2. Country Girls 1 – 6 (1996-2001) is collaboration with the singer/songwriter Alison Goldfrapp. The series explores the experiences we shared as young girls growing up in the Hampshire countryside. Country Girls is both humorous and violent and taps into potent histories, private and public, such as the story of Sweet Fanny Adams who also grew up in Hampshire and whose violent murder in a field has been forgotten despite the familiarity of her name (and the misuse of her name in popular language: ‘Sweet FA’).
Fanny Adams was cruelly murdered in Alton, Hampshire in 1867, she was 8 years and 4 months old. Her butchered body was found in a field near Flood Meadows, her head and legs had been severed and her eyes pulled out. Her murderer, Frederick Baker, was a local solicitors clerk who had never committed a crime before. To prove his guilt at the trial the prosecutor read the entry from his diary that day: 24th August, Saturday — killed a young girl. It was fine and hot. He was the last man hanged in Hampshire. Fanny was buried in Alton cemetery. Her grave is still there today. The brutal murder, so the story goes, coincided with the introduction of tinned meat in the Royal Navy, and the sailors who did not like the new food said the tins contained the remains of "Sweet Fanny Adams" or "Sweet F A" (sweet fuck all), hence the English expression, “Sweet FA”, which for over a century has meant "sweet nothing".

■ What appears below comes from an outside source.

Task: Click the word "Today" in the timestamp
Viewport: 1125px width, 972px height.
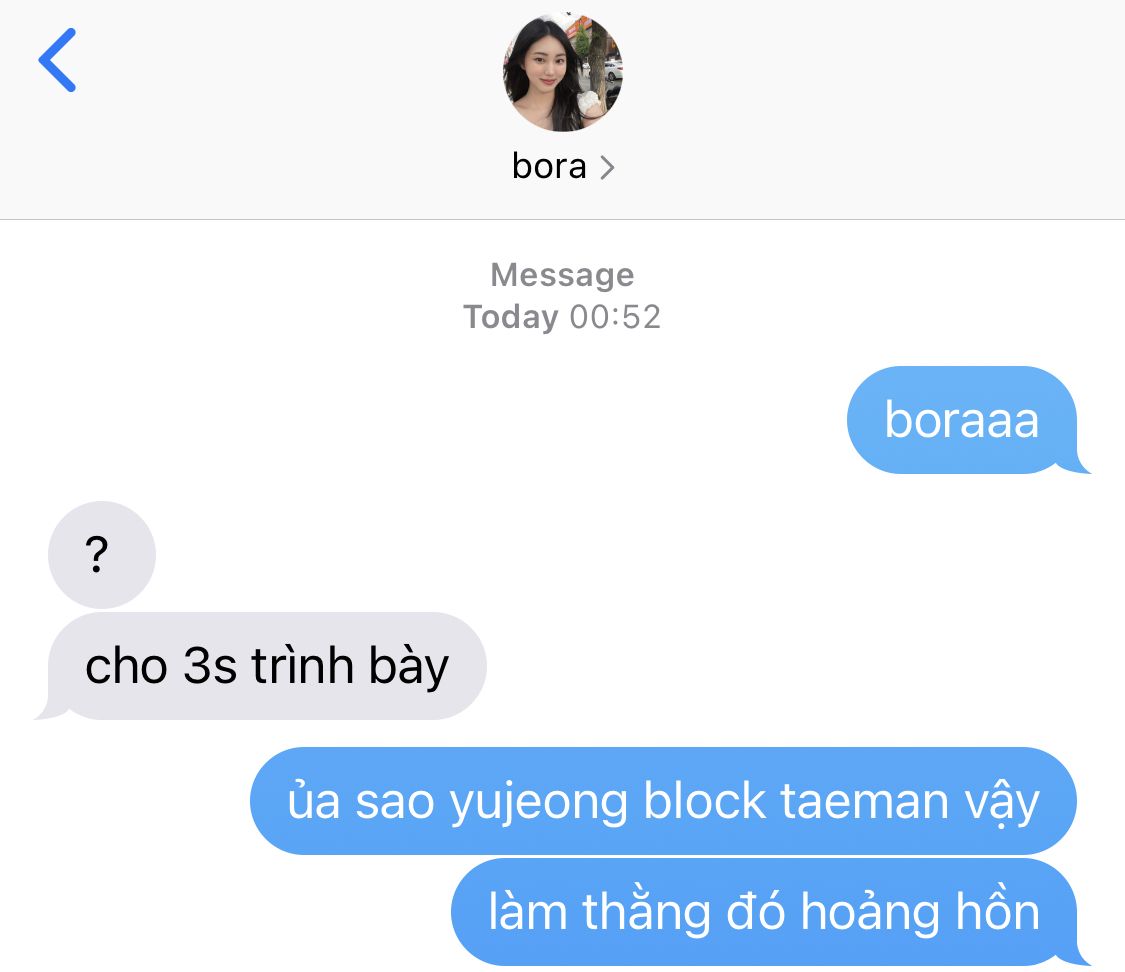Action: click(x=511, y=317)
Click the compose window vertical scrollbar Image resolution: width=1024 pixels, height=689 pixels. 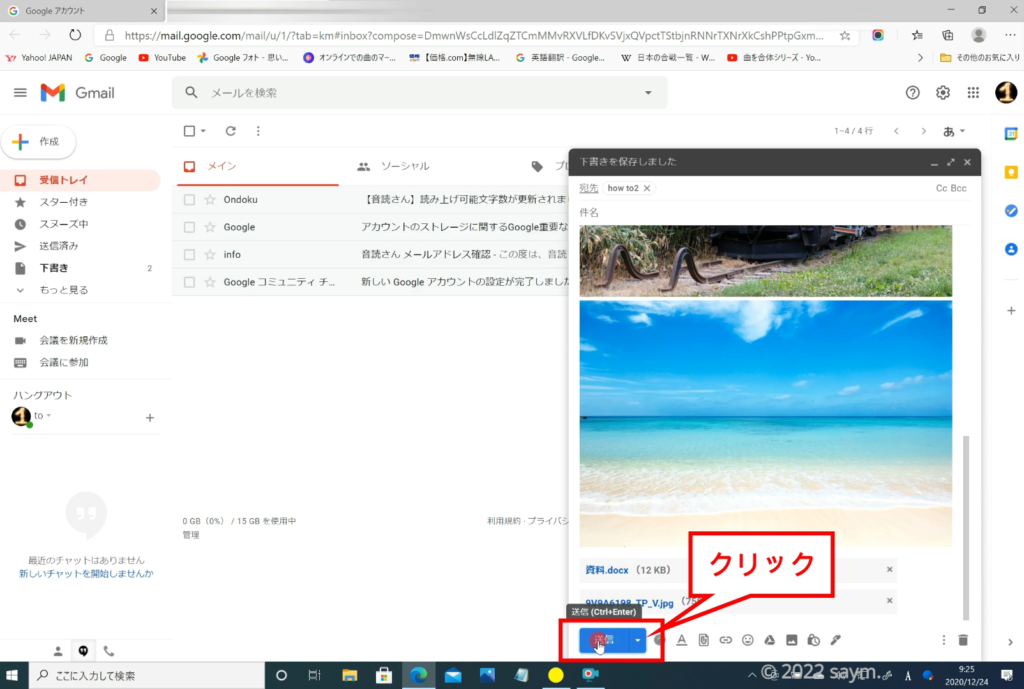pyautogui.click(x=965, y=525)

3. Back to the Village explores the masked and performed rituals going on within a small rural village in Hampshire, where I currently live (the background research to this includes looking at literature and letters by Jane Austin and Gilbert White who both lived in the same area). I grew up in a nearby village and the rural life has always fascinated me, the English village is pictured on the top of chocolate boxes and postcards as a tranquil haven yet the reality behind this façade is quite different. These masked portraits act as a metaphor for something more sinister going on behind the scenes.